● **Problem description**
Return each line of the listing below verbatim, with the pictures omitted.

● **Data to use**
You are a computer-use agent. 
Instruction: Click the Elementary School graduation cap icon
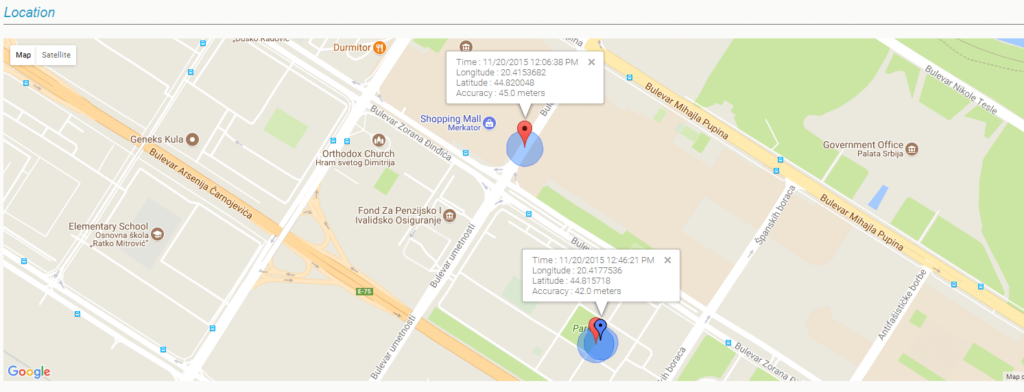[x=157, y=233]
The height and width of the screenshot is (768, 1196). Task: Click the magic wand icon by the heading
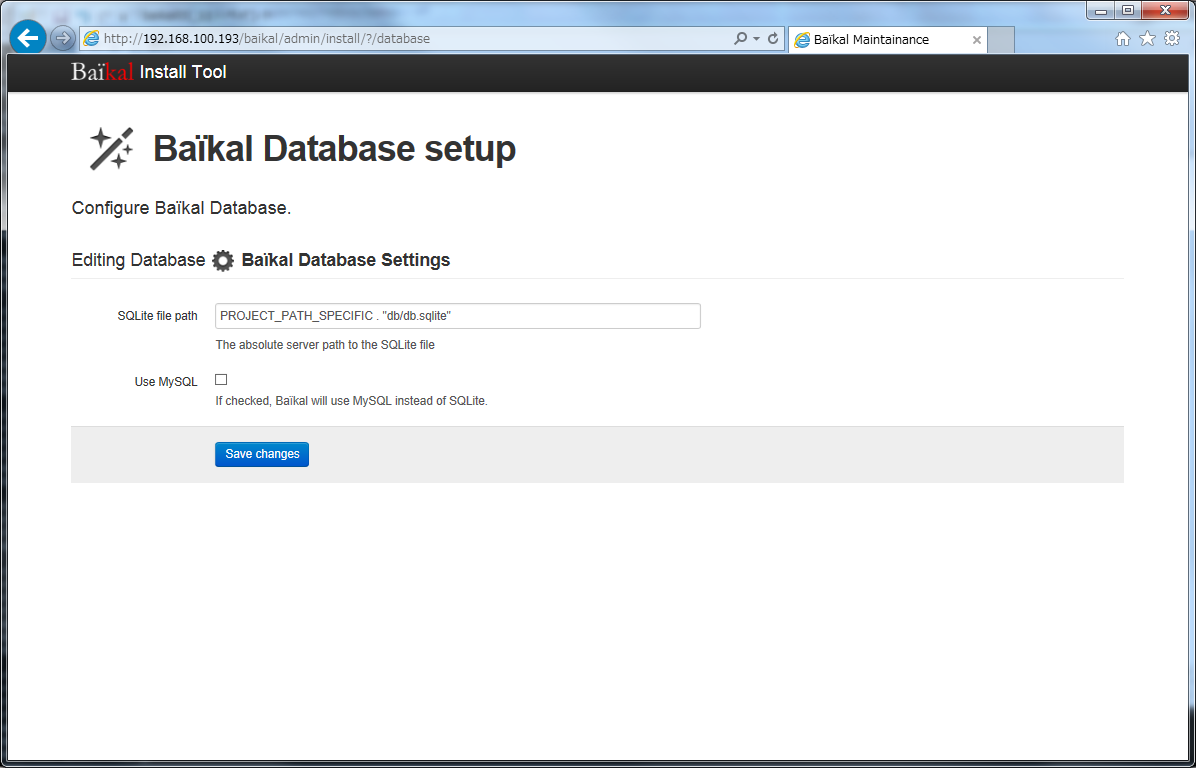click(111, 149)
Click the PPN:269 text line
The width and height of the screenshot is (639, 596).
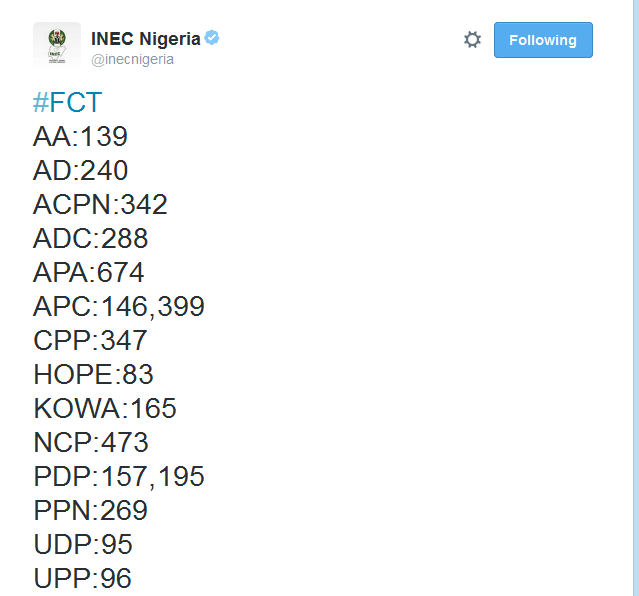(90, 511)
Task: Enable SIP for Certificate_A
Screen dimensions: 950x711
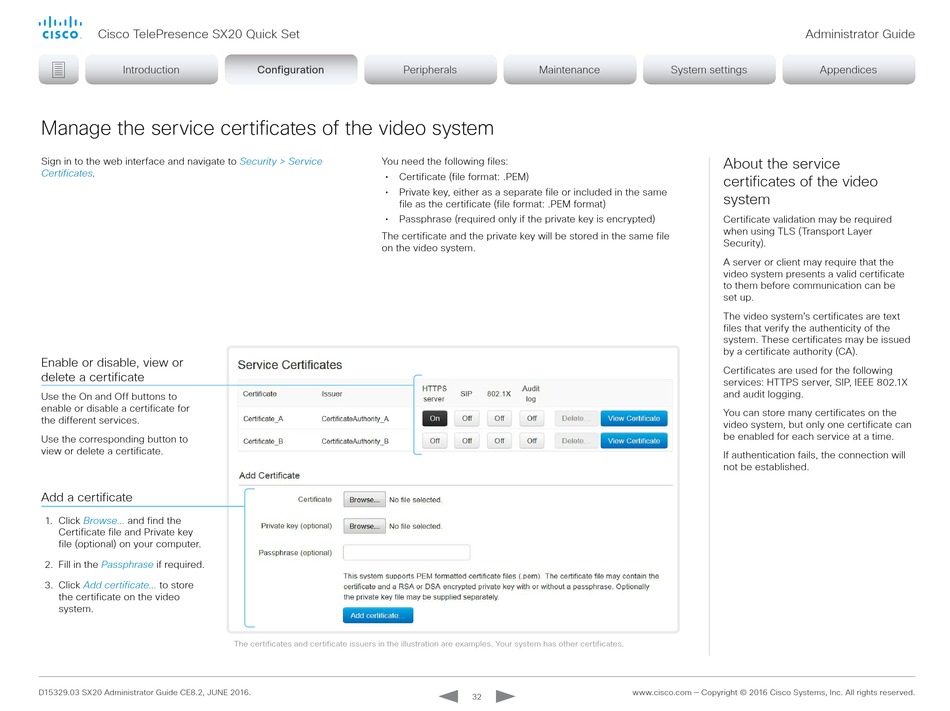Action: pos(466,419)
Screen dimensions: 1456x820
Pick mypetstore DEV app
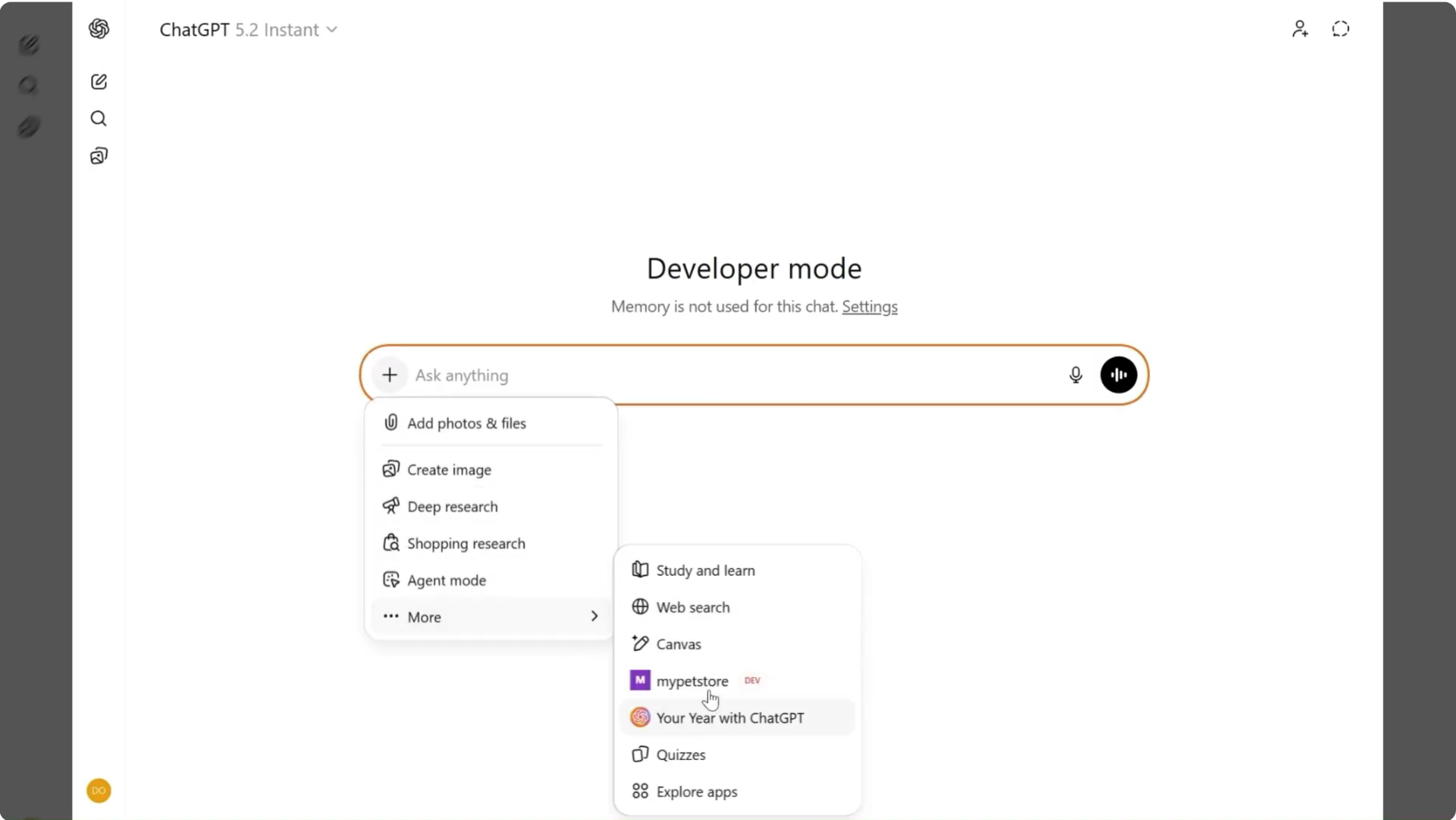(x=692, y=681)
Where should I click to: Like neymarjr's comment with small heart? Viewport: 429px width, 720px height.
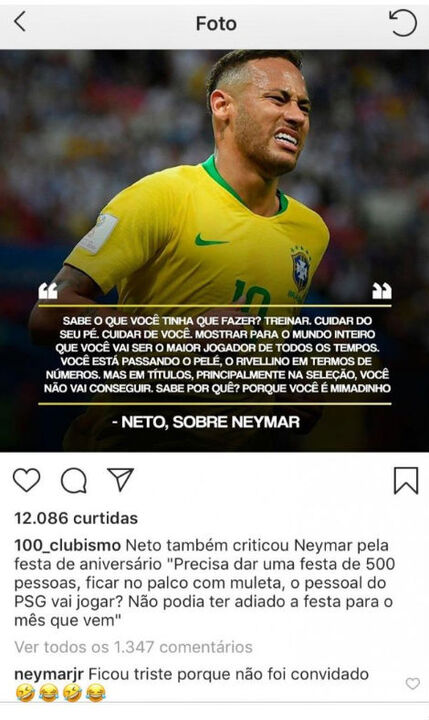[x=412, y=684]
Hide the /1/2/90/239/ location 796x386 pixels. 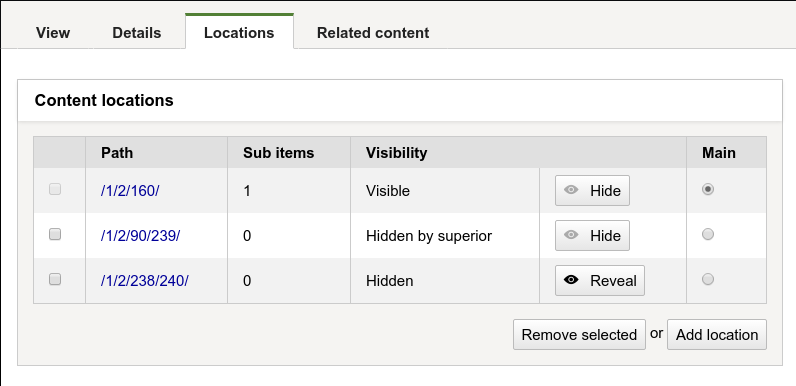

● **Written solution**
You are a computer-use agent. 
Instruction: Click the Elementary School graduation cap icon
[x=157, y=233]
The height and width of the screenshot is (768, 1196). Task: Click the magic wand icon by the heading
click(111, 149)
Click the PPN:269 text line
The width and height of the screenshot is (639, 596).
(90, 511)
Task: Enable SIP for Certificate_A
Screen dimensions: 950x711
Action: pos(466,419)
Screen dimensions: 1456x820
Pick mypetstore DEV app
(x=692, y=681)
Where should I click to: Like neymarjr's comment with small heart? Viewport: 429px width, 720px height.
[x=412, y=684]
Hide the /1/2/90/239/ location 796x386 pixels. 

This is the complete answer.